- #1
Rijad Hadzic
- 321
- 20
Homework Statement
A filled treasure chest (Mass = 375 kg) with a long rope tied along its center lies in the middle of a room. Dirk wishes to drag the chest, but there is friction between the chest and the floor, with the coeffecient of static friction = .52
If the angle between the rope and the floor is 30 degrees, what is the magnitude of the tension required just to get the chest moving?
Homework Equations
[itex]f=ma[/itex]
[itex] F_static = MkFn [/itex]
The Attempt at a Solution
First I would like for everyone to see this diagram to see if it is correct:
http://i.imgur.com/mCpPKIR.png
So is it true, that the Force of static friction is going to be opposite to the tension force? Meaning the force of friction isn't going to be pointed in the -j hat direction? Because the rope is being lifted at an angle of 30 degrees, does that mean that the force of static friction has i hat and j hat components?
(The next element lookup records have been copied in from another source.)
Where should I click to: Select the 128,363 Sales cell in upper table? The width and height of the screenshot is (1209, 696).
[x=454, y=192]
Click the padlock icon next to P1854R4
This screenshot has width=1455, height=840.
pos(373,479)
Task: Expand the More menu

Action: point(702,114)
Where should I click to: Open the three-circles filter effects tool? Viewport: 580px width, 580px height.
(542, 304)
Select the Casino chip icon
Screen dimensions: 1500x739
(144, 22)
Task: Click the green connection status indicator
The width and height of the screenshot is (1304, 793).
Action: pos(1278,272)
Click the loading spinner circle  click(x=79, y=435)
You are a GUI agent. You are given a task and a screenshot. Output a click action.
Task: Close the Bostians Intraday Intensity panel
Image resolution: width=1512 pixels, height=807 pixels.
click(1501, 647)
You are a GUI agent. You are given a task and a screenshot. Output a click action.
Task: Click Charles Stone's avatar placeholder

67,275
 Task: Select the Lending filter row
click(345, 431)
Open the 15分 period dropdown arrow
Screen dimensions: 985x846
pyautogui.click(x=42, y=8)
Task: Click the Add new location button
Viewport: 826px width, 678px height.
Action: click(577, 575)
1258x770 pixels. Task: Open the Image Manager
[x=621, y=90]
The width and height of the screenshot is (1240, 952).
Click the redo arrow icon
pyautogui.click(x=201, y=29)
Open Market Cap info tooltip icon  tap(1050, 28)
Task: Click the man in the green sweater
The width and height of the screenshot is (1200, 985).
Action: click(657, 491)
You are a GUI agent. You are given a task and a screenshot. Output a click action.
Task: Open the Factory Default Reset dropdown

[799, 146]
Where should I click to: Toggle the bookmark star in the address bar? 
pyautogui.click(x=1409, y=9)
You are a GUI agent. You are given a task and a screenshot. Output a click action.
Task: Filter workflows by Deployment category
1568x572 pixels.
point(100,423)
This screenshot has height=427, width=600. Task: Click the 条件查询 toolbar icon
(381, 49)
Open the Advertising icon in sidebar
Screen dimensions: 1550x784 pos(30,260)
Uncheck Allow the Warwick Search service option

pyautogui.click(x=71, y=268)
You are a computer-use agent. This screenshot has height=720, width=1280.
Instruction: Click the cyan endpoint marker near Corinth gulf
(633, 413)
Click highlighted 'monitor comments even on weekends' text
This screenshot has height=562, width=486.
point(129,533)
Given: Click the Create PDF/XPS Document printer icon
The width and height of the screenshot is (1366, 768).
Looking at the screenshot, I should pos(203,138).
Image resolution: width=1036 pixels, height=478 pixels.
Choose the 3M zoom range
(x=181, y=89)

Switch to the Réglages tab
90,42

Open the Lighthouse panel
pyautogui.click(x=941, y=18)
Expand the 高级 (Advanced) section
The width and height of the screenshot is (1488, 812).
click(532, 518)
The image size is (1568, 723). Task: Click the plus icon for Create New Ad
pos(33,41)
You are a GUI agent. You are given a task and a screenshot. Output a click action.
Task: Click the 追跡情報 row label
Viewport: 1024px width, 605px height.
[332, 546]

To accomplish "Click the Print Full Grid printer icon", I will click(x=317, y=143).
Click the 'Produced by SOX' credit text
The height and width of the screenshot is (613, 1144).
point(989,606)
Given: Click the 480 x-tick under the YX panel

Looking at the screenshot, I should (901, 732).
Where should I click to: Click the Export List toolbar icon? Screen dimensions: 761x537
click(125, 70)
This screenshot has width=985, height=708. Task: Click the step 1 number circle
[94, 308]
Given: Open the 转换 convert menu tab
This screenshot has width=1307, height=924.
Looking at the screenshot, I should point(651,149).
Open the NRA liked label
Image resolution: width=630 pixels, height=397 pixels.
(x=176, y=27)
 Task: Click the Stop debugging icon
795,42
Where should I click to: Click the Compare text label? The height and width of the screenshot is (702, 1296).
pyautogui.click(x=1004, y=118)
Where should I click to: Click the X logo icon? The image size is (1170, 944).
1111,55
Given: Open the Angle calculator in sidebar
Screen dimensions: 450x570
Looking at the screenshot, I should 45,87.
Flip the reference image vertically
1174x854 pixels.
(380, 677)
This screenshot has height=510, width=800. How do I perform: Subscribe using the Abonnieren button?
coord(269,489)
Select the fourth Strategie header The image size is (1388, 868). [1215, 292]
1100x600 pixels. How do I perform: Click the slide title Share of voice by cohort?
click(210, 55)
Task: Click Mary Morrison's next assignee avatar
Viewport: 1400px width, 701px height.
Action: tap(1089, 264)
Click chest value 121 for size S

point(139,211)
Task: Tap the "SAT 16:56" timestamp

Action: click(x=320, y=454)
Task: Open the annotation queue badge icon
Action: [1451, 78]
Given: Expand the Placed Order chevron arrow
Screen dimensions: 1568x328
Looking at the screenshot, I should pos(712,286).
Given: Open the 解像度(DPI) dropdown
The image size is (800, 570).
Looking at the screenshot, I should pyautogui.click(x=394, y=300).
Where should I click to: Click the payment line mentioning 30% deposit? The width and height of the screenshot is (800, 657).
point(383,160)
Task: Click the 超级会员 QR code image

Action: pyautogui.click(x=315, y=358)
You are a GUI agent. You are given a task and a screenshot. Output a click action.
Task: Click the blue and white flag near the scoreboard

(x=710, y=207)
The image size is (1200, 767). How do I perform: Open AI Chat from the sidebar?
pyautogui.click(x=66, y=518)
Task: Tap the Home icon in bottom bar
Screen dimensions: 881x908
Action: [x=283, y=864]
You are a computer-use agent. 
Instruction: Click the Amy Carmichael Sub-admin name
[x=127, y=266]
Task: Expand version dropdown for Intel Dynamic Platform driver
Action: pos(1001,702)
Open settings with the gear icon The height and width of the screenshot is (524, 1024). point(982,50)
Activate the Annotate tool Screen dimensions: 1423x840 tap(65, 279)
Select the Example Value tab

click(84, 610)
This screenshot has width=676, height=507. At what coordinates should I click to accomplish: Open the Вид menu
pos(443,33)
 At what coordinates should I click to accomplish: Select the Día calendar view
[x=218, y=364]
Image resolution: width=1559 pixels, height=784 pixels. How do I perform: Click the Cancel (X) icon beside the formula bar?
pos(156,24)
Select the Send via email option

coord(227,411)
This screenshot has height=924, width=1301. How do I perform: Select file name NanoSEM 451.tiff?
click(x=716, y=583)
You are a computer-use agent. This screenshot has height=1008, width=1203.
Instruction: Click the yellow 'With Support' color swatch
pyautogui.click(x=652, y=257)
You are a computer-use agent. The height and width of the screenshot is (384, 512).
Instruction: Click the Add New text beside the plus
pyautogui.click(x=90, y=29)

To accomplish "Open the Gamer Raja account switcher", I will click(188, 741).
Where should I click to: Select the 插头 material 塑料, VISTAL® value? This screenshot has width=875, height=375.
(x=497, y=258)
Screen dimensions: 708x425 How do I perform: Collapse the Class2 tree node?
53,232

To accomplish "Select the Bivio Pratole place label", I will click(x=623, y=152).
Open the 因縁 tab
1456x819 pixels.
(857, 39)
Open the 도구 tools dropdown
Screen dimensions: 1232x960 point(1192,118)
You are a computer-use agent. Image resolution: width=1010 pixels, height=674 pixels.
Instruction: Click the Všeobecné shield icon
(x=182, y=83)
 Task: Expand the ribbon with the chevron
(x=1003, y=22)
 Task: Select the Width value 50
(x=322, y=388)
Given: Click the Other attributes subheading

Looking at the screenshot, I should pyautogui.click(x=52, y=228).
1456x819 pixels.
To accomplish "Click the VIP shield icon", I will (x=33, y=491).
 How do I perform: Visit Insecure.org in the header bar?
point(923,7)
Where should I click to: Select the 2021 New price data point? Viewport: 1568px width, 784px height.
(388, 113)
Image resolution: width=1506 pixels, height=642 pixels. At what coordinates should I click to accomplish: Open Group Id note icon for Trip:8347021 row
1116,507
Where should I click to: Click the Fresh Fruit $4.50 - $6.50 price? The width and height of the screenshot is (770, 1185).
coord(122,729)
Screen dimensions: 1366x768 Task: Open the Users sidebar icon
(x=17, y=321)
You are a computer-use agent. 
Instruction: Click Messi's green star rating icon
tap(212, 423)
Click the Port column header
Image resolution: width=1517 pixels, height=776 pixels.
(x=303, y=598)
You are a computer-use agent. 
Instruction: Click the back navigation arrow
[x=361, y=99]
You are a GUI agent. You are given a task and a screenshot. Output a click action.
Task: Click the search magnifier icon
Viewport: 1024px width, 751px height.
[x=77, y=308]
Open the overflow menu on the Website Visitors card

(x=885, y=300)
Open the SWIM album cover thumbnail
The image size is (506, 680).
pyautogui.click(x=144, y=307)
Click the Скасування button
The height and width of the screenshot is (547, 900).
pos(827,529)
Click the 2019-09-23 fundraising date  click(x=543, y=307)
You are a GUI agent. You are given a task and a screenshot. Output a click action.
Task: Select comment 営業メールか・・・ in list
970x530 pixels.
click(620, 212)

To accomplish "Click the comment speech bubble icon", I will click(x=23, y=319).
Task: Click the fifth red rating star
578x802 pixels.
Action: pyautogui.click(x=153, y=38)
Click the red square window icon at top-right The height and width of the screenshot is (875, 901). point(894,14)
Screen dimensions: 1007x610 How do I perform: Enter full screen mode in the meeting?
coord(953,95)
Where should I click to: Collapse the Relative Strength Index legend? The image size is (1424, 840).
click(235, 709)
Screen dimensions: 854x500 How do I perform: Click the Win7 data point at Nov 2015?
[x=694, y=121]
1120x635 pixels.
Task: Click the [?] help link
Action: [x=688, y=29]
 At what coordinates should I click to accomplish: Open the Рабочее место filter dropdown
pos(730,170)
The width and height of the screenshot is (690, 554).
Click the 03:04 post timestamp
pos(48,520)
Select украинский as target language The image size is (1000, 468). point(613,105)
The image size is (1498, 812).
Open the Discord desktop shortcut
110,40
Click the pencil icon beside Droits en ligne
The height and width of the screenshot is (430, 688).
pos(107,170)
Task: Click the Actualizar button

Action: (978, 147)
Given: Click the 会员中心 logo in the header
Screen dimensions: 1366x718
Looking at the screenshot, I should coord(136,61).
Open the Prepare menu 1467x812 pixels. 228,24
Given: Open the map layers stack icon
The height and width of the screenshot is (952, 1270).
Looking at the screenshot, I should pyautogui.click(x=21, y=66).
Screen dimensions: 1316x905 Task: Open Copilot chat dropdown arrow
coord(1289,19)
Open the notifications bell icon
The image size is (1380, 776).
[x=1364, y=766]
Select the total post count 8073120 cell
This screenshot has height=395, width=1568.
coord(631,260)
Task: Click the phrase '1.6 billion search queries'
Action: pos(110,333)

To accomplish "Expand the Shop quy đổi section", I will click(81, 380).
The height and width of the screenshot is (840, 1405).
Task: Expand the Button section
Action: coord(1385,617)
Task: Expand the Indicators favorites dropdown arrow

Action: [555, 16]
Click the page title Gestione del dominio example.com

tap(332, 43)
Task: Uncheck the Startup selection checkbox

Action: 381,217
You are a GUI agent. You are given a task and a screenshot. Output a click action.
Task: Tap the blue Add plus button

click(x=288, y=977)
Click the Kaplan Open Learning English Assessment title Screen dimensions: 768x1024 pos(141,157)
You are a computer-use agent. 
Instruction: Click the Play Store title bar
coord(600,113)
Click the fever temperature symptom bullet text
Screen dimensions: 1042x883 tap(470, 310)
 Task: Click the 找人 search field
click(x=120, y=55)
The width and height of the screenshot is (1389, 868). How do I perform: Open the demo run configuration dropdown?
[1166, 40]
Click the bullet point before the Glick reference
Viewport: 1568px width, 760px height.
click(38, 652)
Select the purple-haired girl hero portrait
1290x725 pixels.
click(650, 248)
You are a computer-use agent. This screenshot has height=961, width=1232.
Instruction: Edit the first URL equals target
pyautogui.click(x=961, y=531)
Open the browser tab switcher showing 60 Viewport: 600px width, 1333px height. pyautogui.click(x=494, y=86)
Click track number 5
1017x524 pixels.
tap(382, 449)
Working this problem out... I did:
[itex] F_g = 375 kg * 9.81 = 3678.75 N [/itex]
[itex] F_n = F_g [/itex]
[itex] F_static = F_n * .52 = 1912.95 N [/itex]
so finding the x component of [itex] F_static [/itex] :
[itex] 1912.95cos(30) = 1655.840572 [/itex]
and now y component of static :
[itex] 1912.95sin(30) = 956.475 [/itex]
Okay now this is where I'm stumped...
My books says the answer is 1700 N, but the force of static friction is 1912.95 N! wouldn't that mean that the tension has to be at least this much just to get the thing moving?